Realistic effectiveness cycle (Kazi, 2003; Pawson & Tilley, 1997)
Realistic IS evaluation based on the above may be implemented through a realistic effectiveness cycle (Kazi, 2003; Pawson & Tilley, 1997) (see Figure 3). The starting point is theory. Theory includes proposition on how the mechanisms introduced by an IS invention into preexisting contexts can generate desired outcomes. This entails theoretical analysis of mechanisms, contexts, and expected outcomes. This can be done using a logic of analogy and metaphor. The second step consists of generating “hypotheses.” Typically, the following questions would be addressed in the hypotheses: (1) what changes or outcomes will be brought about by an IS intervention?; (2) what contexts impinge on this?; and (3) what mechanisms (social, cultural and others) would enable these changes, and which one may disable the intervention? The third step is the selection of appropriate data collection methods—realists are committed to methodological pluralism. In this step it might be possible to provide evidence of the IS intervention’s ability to change reality. Based on the result from the third step, we may return to the programme (the IS intervention) to make it more specific as an intervention of practice. Next, but not finally, we return to theory. The theory may be developed, the hypotheses refined, the data collection methods enhanced, etc. This leads to the development of transferable and cumulative lessons from IS evaluation research.

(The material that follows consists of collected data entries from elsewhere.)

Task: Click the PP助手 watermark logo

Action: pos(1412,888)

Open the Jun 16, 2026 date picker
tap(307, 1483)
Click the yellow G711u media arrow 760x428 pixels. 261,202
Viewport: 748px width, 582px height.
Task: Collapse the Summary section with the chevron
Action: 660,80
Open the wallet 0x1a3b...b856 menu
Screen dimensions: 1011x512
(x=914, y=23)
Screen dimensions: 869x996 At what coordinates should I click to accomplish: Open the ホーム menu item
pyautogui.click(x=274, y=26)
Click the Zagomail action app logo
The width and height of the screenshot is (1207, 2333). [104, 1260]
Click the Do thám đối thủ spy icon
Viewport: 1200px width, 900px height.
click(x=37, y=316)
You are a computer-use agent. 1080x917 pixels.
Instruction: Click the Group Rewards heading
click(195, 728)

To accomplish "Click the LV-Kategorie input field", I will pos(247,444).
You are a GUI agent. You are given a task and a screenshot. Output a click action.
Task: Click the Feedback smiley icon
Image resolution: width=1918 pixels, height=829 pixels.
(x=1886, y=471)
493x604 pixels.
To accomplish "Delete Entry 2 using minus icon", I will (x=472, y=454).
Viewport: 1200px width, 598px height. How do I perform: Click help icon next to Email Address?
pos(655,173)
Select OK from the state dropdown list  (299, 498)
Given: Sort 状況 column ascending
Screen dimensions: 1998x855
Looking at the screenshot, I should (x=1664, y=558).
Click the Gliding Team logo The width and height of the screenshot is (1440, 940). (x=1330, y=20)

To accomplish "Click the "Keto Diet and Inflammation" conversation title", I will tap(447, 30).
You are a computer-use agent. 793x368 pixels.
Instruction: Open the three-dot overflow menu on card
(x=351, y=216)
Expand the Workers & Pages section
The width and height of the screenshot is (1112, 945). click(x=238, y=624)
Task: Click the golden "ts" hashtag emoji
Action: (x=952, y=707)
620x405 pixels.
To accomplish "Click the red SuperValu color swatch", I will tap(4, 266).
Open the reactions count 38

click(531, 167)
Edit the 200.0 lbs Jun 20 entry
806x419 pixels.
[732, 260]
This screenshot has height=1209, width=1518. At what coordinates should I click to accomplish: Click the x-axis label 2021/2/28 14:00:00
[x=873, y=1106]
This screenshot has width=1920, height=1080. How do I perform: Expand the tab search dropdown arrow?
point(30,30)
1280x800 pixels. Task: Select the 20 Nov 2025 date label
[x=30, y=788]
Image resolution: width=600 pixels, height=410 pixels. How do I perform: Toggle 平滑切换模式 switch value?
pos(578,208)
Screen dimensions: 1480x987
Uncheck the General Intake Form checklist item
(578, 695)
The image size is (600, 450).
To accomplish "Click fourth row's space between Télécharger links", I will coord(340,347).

CONCLUSION AND FURTHER RESEARCH

This article argued that CR can be used in IS research. CR overcomes problems associated with positivism, constructivism, and postmodernism.
Although CR has influenced a number of social science fields 2 e.g., organization and management studies (Ackroyd & Fleetwood, 2000; Reed, 2003; Tsang & Kwan, 1999; Tsoukas, 1989) and social research approaches and methods (Byrne, 1998; Robson, 2002), it is almost invisible in the IS field. CR’s potential for IS research has been argued by, for example, Carlsson (2003a, 2003b, 2004),Dobson (2001a, 2001b), Mingers (2003, 2004a, b), and Mutch (2002). They argue for the use of CR in IS research and discuss how CR can be used in IS research.
Bhaskar has further elaborated on CR, and in the future, his more recent works, e.g., Bhaskar (2002), could be explored in IS research.

KEY TERMS

Constructivism (or Social Constructivism): Asserts that (social) actors socially construct reality.
Context-Mechanism-Outcome Pattern: Realist evaluation researchers orient their thinking to context-mechanism-outcome (CMO) pattern configurations. A CMO configuration is a proposition stating what it is about an IS initiative that works, for whom, and in what circumstances. A refined CMO configuration is the finding of IS evaluation research.
Critical Realism: Asserts that the study of the social world should be concerned with the identification of the structures and mechanisms through which events and discourses are generated.
Empiricism: Asserts that only knowledge gained through experience and senses is acceptable in studies of reality.
Positivism: Asserts that reality is the sum of sense impression—in large, equating social sciences with natural sciences. Primarily uses deductive logic and quantitative research methods.
Postmodernism: A position critical of realism that rejects the view of social sciences as a search for overarching explanations of the social world. Has a preference for qualitative methods.
Realism: A position acknowledging a reality independent of actors’ (including researchers’) thoughts and beliefs.
Realist IS Evaluation: Evaluation (research) based on critical realism aiming at producing ever more detailed answers to the question of why an IS initiative works (better), for whom, and in what circumstances (contexts).
Retroduction: The central mode of inference (explanation) in critical realism research. Enables a researcher to investigate the potential causal mechanisms and the conditions under which certain outcomes will or will not be realized.